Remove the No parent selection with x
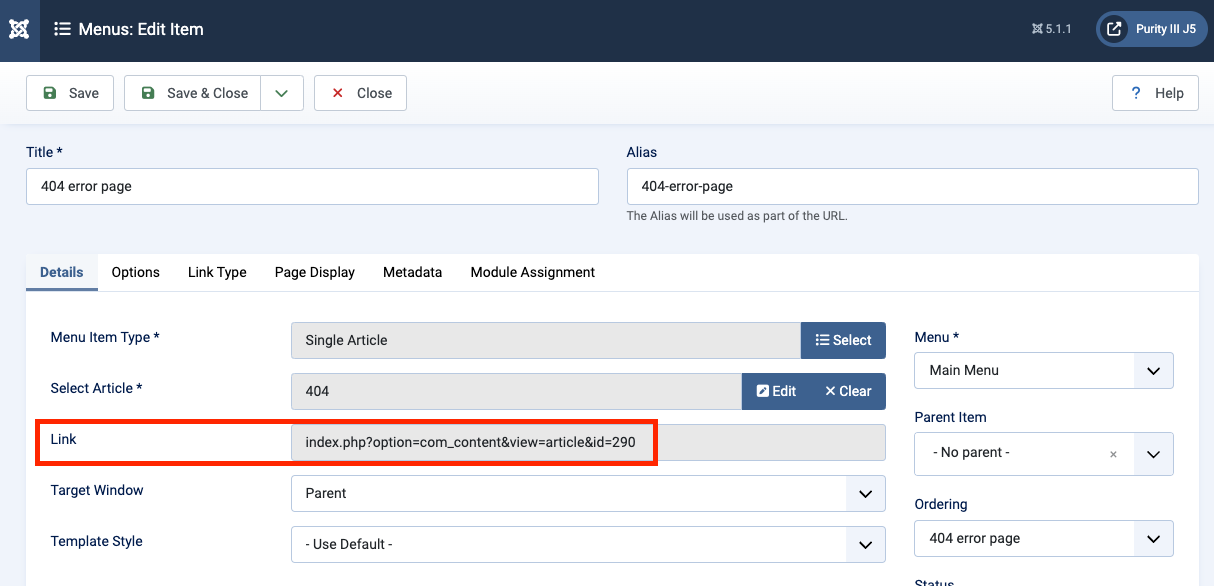The height and width of the screenshot is (586, 1214). point(1113,454)
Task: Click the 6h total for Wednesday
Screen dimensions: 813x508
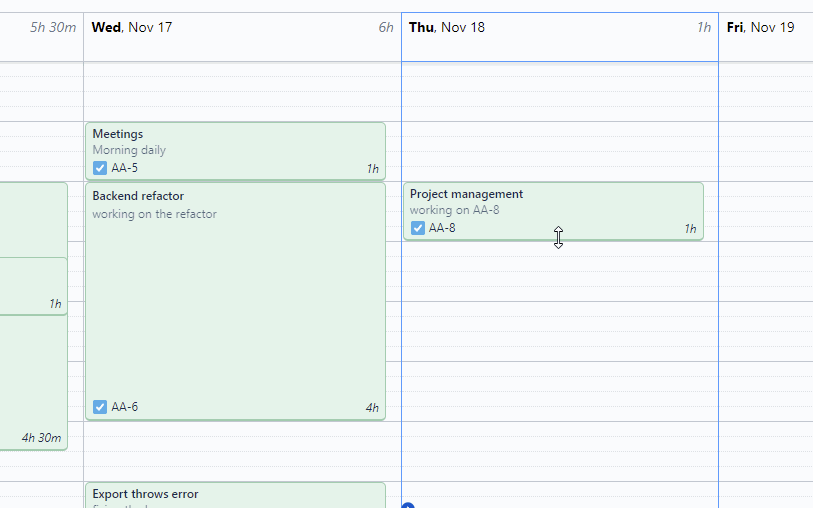Action: (385, 28)
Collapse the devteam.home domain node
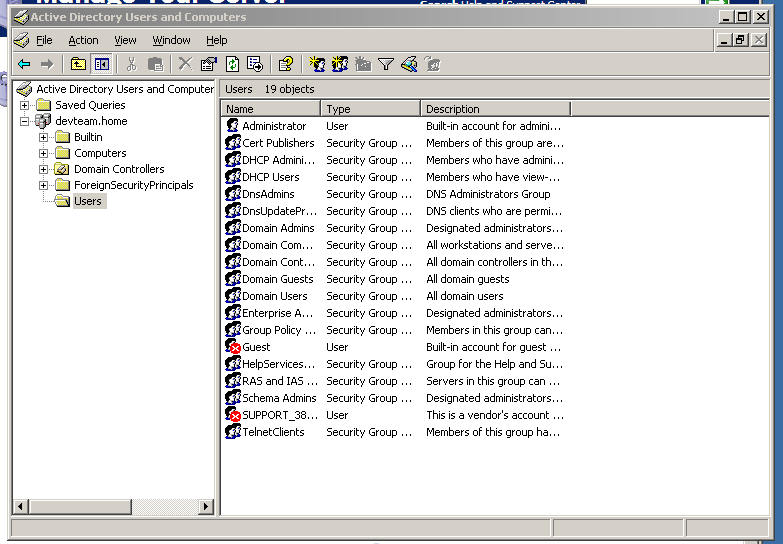Image resolution: width=783 pixels, height=544 pixels. pos(25,121)
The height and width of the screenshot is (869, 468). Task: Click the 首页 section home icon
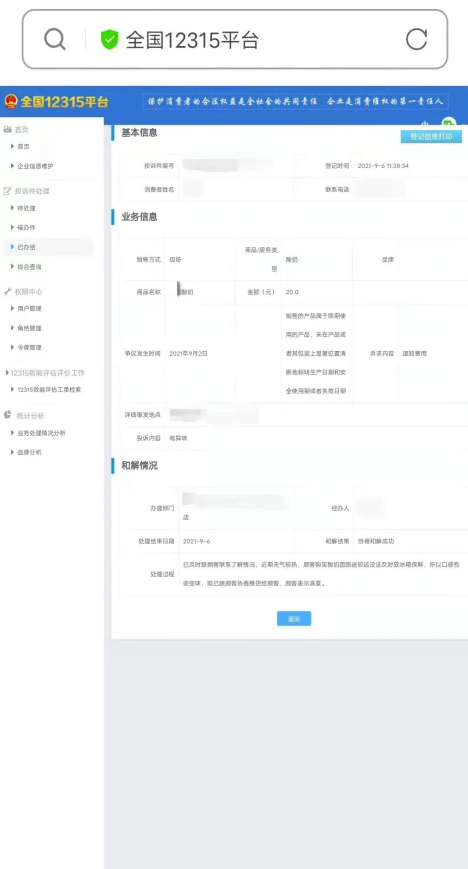tap(7, 129)
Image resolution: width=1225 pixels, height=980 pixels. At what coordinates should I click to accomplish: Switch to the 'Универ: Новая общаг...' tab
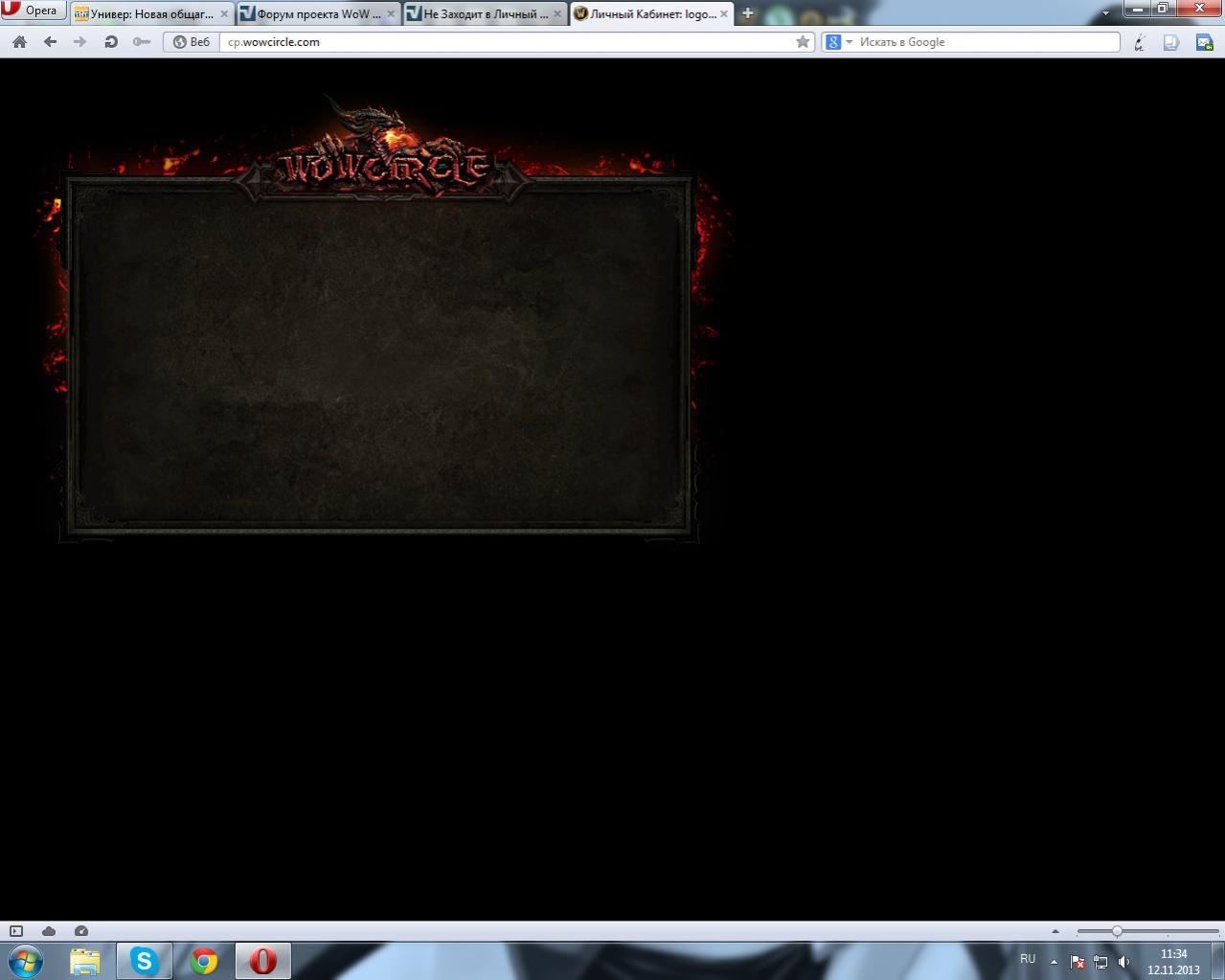coord(150,14)
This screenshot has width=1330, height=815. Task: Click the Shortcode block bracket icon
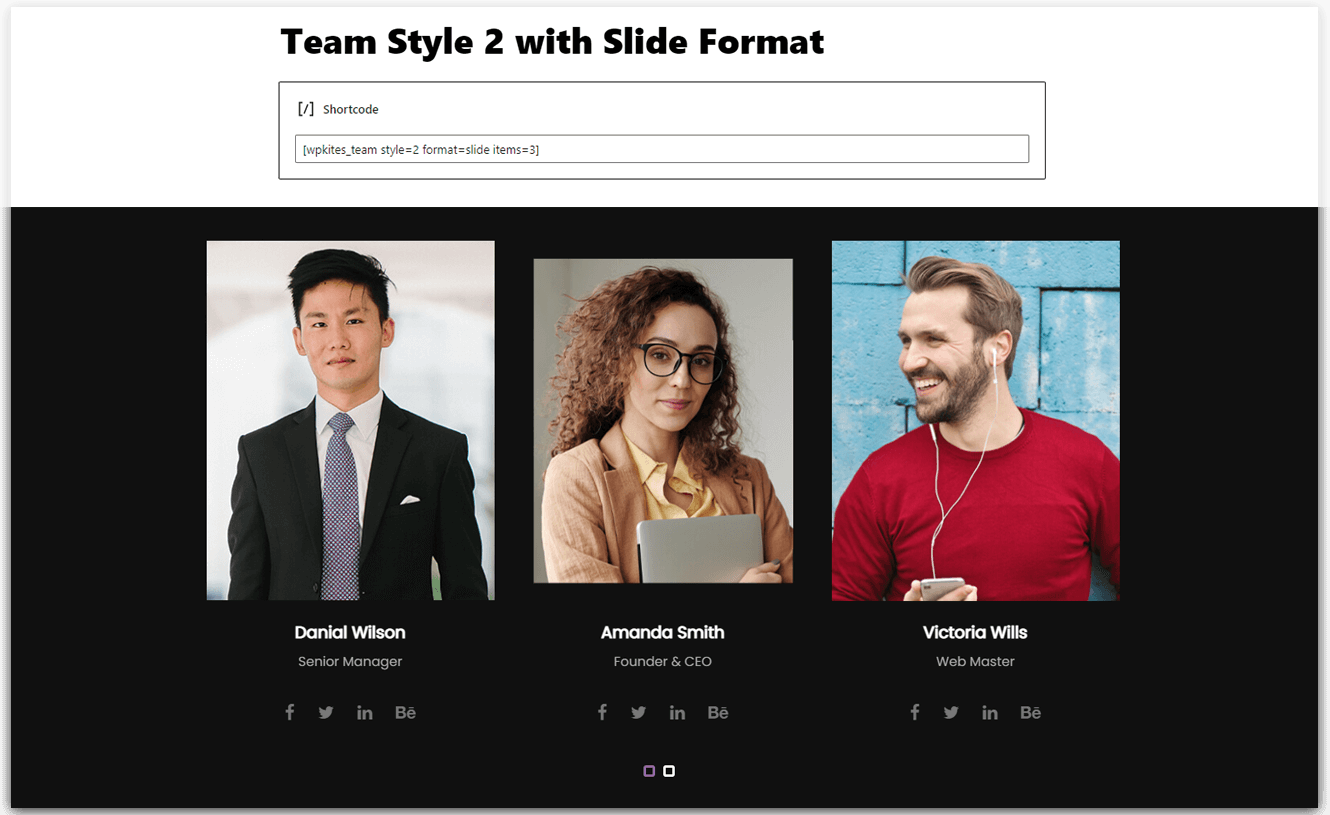pyautogui.click(x=306, y=109)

Exercise brief
Return every record exactly. Pictures stay out.

Exercise response
Remove the No parent selection with x
The height and width of the screenshot is (586, 1214). point(1113,454)
Task: Click the 6h total for Wednesday
Screen dimensions: 813x508
Action: (385, 28)
Collapse the devteam.home domain node
Image resolution: width=783 pixels, height=544 pixels. pos(25,121)
The height and width of the screenshot is (869, 468). Task: Click the 首页 section home icon
tap(7, 129)
Image resolution: width=1225 pixels, height=980 pixels. At what coordinates should I click to accomplish: Switch to the 'Универ: Новая общаг...' tab
coord(150,14)
This screenshot has width=1330, height=815. Task: Click the Shortcode block bracket icon
pyautogui.click(x=306, y=109)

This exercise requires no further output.